Stated exercise:
Please repeat the data from its start through the line containing "click(320, 174)", switching "Passenger Ships" to "Cruise Ships" wherever it appears and leaving everything else unchanged.

Records:
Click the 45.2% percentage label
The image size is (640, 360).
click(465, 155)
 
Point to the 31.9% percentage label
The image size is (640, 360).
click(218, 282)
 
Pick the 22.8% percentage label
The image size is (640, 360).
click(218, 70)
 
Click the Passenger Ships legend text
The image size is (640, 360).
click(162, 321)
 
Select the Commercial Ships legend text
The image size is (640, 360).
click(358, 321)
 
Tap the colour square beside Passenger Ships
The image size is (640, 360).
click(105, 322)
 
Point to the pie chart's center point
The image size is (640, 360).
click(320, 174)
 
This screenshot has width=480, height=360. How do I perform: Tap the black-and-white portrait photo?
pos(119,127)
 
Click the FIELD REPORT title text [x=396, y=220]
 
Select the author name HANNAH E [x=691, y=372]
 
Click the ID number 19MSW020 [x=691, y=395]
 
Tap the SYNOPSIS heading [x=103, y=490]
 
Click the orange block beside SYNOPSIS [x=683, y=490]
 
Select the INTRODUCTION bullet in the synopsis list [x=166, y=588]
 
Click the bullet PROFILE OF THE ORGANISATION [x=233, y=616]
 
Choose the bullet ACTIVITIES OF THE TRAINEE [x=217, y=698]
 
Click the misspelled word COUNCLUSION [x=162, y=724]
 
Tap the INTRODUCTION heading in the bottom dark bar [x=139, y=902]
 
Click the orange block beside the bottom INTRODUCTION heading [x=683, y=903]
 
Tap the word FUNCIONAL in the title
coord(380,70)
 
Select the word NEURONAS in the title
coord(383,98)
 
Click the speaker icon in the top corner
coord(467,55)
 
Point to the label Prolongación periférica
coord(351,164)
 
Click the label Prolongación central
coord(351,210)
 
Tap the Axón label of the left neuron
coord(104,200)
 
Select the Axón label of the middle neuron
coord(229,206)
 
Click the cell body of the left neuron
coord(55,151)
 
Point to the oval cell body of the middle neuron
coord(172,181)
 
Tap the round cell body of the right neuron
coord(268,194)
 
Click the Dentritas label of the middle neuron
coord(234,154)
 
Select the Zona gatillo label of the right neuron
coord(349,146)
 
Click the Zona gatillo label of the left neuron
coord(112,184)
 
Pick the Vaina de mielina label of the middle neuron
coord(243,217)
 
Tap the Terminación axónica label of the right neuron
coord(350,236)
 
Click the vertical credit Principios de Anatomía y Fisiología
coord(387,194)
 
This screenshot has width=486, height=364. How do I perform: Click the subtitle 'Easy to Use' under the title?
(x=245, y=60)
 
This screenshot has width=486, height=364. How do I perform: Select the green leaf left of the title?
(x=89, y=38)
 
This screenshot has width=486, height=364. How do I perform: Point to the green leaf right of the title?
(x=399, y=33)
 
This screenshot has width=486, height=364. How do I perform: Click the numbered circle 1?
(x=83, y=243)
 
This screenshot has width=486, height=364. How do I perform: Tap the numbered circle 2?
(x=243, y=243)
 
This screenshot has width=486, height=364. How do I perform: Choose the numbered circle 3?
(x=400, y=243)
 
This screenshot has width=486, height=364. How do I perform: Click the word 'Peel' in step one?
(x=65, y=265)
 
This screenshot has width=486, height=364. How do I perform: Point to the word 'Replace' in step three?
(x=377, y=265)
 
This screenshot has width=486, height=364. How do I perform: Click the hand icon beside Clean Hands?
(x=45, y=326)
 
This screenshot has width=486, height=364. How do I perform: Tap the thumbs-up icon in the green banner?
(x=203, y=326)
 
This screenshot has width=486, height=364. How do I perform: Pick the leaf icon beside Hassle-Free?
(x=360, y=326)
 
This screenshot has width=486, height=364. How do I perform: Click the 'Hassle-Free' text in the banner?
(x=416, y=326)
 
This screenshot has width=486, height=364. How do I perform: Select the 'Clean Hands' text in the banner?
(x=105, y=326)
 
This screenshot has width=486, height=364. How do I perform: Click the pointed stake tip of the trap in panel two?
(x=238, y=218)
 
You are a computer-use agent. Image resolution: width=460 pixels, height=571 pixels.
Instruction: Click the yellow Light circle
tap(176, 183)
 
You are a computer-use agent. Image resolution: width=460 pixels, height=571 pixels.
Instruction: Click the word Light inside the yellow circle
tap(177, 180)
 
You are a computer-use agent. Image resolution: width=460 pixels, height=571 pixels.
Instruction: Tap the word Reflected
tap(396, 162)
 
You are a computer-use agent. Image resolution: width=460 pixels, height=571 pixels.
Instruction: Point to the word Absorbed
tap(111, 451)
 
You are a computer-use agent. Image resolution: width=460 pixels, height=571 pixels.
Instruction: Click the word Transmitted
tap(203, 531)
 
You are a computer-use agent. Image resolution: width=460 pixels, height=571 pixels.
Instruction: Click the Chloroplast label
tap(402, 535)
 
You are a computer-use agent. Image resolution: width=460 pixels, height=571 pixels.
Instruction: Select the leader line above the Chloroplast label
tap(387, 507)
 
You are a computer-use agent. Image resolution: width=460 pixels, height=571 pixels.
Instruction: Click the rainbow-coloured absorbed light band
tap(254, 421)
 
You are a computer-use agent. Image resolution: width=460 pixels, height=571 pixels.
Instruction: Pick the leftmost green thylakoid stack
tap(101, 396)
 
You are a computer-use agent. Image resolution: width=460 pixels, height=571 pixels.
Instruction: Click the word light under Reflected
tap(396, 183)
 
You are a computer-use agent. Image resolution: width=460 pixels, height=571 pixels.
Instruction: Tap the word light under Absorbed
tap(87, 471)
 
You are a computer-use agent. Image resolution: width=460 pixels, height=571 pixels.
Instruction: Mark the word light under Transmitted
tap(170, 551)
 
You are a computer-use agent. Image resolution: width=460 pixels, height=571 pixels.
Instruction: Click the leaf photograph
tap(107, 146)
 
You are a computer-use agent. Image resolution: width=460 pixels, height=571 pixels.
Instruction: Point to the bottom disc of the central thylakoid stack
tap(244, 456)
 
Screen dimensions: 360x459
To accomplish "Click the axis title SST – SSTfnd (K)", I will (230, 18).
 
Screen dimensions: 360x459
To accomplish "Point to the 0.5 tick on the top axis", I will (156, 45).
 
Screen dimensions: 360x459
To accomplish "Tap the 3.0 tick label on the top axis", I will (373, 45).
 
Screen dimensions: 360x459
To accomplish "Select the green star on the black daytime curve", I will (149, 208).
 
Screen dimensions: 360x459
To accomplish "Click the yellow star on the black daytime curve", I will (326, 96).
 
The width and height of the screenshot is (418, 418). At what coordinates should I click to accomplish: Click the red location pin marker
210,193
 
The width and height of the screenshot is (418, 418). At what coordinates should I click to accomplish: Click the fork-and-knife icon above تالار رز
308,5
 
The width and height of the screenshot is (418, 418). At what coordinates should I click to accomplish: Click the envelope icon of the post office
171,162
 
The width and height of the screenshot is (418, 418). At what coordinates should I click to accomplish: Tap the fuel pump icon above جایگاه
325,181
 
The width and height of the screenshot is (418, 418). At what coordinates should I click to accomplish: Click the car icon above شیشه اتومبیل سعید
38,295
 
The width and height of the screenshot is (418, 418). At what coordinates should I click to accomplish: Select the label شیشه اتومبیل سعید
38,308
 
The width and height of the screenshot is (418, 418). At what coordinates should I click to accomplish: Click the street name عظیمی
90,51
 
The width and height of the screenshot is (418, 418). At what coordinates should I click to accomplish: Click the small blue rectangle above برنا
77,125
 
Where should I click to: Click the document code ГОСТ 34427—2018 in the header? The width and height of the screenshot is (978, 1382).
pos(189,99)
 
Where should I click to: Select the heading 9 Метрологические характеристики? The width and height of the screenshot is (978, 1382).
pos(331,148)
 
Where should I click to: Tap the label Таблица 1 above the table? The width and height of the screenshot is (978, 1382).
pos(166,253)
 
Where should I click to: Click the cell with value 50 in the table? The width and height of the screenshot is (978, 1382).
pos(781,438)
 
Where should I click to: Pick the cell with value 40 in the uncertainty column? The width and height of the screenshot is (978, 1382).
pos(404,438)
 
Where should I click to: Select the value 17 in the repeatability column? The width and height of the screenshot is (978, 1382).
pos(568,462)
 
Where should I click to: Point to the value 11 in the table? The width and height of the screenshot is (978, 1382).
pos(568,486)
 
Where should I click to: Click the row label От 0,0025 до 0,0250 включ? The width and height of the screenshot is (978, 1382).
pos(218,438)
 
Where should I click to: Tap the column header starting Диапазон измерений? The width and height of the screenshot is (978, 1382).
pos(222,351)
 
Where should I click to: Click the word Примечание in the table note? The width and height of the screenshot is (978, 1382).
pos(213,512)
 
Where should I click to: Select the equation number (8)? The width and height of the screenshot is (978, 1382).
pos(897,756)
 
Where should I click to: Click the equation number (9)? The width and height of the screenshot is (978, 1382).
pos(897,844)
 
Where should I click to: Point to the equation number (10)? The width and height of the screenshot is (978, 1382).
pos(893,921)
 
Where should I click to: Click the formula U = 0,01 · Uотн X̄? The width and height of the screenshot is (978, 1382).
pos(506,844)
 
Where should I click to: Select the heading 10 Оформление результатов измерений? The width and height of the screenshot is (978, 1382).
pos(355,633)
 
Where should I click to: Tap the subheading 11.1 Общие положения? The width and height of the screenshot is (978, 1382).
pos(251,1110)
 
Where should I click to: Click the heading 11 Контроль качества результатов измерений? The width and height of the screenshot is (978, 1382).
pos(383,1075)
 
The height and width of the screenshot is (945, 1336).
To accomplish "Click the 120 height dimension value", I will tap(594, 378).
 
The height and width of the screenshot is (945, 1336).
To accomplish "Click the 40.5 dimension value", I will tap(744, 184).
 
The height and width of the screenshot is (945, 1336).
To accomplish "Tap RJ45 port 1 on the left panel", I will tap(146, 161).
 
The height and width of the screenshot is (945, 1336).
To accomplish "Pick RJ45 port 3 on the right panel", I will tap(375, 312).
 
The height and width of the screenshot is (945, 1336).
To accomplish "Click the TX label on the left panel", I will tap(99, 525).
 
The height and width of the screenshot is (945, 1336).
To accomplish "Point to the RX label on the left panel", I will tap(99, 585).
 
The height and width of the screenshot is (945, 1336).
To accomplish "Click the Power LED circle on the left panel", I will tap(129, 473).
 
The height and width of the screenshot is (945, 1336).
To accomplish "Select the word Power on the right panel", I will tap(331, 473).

Solution for this exercise:
Click the 45.2% percentage label
The image size is (640, 360).
click(465, 155)
 
Point to the 31.9% percentage label
The image size is (640, 360).
click(218, 282)
 
Pick the 22.8% percentage label
The image size is (640, 360).
click(218, 70)
 
Click the Cruise Ships legend text
The image size is (640, 360).
click(162, 321)
 
Select the Commercial Ships legend text
The image size is (640, 360).
click(358, 321)
 
Tap the colour square beside Cruise Ships
The image size is (640, 360).
click(105, 322)
 
Point to the pie chart's center point
The image size is (640, 360).
click(320, 174)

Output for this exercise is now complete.